Authorised Push Payment synthetic data

Read about our Authorised Push Payment (APP) fraud synthetic data, which covers individual and business identities, transactions, telecom data, and fraud to improve detection.

In 2022, APP fraud losses reached £485 million, highlighting the urgent need for advanced technological solutions. To address this challenge, the FCA and Payment Systems Regulator (PSR) hosted an APP Fraud TechSprint, identifying a critical barrier: limited access to data for innovation. This led to the creation of a synthetic dataset designed to support fraud detection innovations while safeguarding consumer privacy.

Synthetic data overview

The APP synthetic datasets were generated through agent-based simulations, a modelling approach that replicates the behaviours and interactions of approximately 20,000 individuals over two years. They cover a wide range of data, including:

  • individual and business identities
  • bank account details
  • phone call and SMS metadata
  • fraud instances (both reported and successful)

The data is structured across 4 synthetic banks and 2 synthetic telecom operators. The banking data is formatted to reflect what would typically be accessible by an individual with high-level access, allowing visibility into fields like unredacted personal information of account holders, detailed transaction narratives, and destination account details for payments. Similarly, the telecom data is unredacted, providing access to call and text histories for each data subject. Both the banking and telecom data encompass information on individuals and businesses, and it is possible to find instances where fraudsters have used business accounts to receive fraudulent payments.

Key features of the APP fraud dataset

The APP fraud dataset spans across 37 datasets, featuring:

  • 15 million transactions
  • 58 million data points
  • 61,000 attempted fraud events
  • a 2-year timeline, with data on 20,000 synthetic individuals

This dataset enables users to model, detect, and mitigate seven types of APP scams, including:

  • romance
  • investment
  • purchase
  • advance fee
  • policy
  • family
  • bank impersonation scams

By the end of 2024, the dataset – launched in September 2023 – had been accessed over 135,000 times, supporting 65 users across 42 projects, including 20 projects focused on fraud prevention. The dataset remains available, with future iterations planned as part of FCA Innovation’s ongoing initiatives.

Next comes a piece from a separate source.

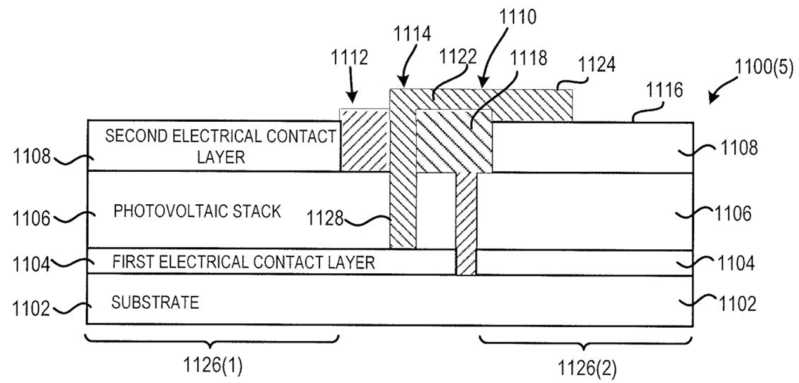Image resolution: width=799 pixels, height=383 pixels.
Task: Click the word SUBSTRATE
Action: point(155,302)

Between January and July 2024, the dataset continued to evolve, incorporating new scam types, enhanced consumer profiles, and additional fraud-related features. These updates have expanded fraud coverage and provided a more comprehensive view of consumer behaviours.

Accessing the data

The APP fraud dataset is accessible via the FCA Innovation platform and will continue to evolve throughout 2025 with ongoing enhancements and new features. These updates will refine and expand the dataset, ensuring greater value for users.

By providing a richer, more comprehensive view of consumer background data, the dataset enhances analytical capabilities and supports more informed decision-making. Beyond fraud detection, it can also help strengthen Consumer Duty compliance and improve outcomes for Digital Sandbox users.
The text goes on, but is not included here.